__Required tasks__
1. Return the portion of the passage on Microsoft Azure that begins at the words "Russinovich said this" and stops after the words "for existing systems.", copied word for word.
2. Retype the lines of the listing without changes, beginning at its first line and stopping after the line that contains "Com2uS is located".

This is what you may not have noticed: Azure is the analogous step on servers. With Azure, Microsoft can deliver IT infrastructure to mid-market and enterprise companies, without the  dependence on OEM partners, nor on the ecosystem that surrounds the phenomenon of OEM hardware installation – the networking and cabling companies, the storage vendors, the management software vendors and so on.

Just as Surface means Microsoft is no longer relying upon HP or Acer to manufacture and market cool personal hardware, and the rumored Microsoft handset would mean that Microsoft won’t be beholden to Nokia and HTC, Azure means Microsoft will not need to rely on Dell or HP or IBM to produce and install server hardware.

That is a big change for a company that was built on a strategy of partnering with hardware vendors. But times are different now. Microsoft is no longer purely software. In fact it is outgrowing its name, just as “International Business Machines” as a name has lost its meaning for a company that brings in 57% of its revenue through services. But while this is a big step, it’s not an a black-and-white thing. Microsoft maintains relationships with OEMs, for PCs, laptops, mobile devices and servers, and that will continue.  Surface and Azure are just one step away from purity of that model.

Microsoft’s Azure,  and Amazon’s AWS too, presents the opportunity for companies to completely avoid huge chunks of capital cost associated to IT projects; companies can  pay a reasonable monthly fee for service, rather than undertaking a big investment and contracting with 4 or 5 different vendors for installation. That’s a big change.

Very enticing for a startup, or a small SaaS company.

Mark Russinovich #TechEd on Windows Azure VM hosting and Virtual Networking

A video of his one-hour presentation with slides + demo.

Originally Windows Azure was a Platform-as-a-Service offering; a cloud-hosted platform. This was a new platform, something like Windows Server, but not Windows Server. There was a new application model, a new set of constraints. With the recent announcement, Microsoft has committed to running arbitrary VMs. This is a big shift towards what people in the industry call Infrastructure-as-a-Service.

Russinovich said this with a straight face:

One of the things that we quickly realized as people started to use the [Azure] platform is that they had lots of existing apps and components that they wanted to bring onto the platform…

It sure seems to me that Russinovich has put some spin into that statement.  It’s not the case that Microsoft “realized” customers would want VM hosting.  Microsoft knew very well that customers,  enterprises in particular, would feel confidence in a Microsoft OS hosting service, and would want to evaluate such an offering as a re-deployment target for existing systems.

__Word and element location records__
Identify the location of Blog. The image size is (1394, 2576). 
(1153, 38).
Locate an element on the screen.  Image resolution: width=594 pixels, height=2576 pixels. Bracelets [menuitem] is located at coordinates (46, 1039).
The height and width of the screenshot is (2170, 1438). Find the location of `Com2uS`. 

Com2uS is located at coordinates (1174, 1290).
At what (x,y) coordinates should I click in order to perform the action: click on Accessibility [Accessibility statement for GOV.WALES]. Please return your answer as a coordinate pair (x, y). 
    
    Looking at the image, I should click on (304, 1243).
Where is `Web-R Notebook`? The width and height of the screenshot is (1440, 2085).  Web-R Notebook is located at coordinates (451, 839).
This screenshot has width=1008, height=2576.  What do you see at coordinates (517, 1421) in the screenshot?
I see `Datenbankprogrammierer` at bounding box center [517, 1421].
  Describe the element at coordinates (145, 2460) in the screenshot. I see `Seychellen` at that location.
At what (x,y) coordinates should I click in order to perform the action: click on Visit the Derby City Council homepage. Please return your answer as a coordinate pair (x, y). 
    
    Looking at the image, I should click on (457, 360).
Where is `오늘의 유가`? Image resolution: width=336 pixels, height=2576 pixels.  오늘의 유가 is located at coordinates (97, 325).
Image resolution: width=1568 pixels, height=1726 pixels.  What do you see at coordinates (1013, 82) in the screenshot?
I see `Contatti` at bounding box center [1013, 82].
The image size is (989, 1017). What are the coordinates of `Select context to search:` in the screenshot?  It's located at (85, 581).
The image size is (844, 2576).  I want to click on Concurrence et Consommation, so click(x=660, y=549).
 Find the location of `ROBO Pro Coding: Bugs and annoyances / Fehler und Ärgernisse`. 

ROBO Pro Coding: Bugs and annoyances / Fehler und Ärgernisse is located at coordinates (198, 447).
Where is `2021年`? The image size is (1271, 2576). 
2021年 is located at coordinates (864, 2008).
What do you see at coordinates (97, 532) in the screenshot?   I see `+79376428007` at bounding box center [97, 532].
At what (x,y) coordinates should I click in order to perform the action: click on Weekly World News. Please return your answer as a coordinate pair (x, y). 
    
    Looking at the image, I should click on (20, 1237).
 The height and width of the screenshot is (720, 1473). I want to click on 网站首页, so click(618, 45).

__Answers by task__
1.
Russinovich said this with a straight face:

One of the things that we quickly realized as people started to use the [Azure] platform is that they had lots of existing apps and components that they wanted to bring onto the platform…

It sure seems to me that Russinovich has put some spin into that statement.  It’s not the case that Microsoft “realized” customers would want VM hosting.  Microsoft knew very well that customers,  enterprises in particular, would feel confidence in a Microsoft OS hosting service, and would want to evaluate such an offering as a re-deployment target for existing systems.

2.
Identify the location of Blog. The image size is (1394, 2576). 
(1153, 38).
Locate an element on the screen.  Image resolution: width=594 pixels, height=2576 pixels. Bracelets [menuitem] is located at coordinates (46, 1039).
The height and width of the screenshot is (2170, 1438). Find the location of `Com2uS`. 

Com2uS is located at coordinates (1174, 1290).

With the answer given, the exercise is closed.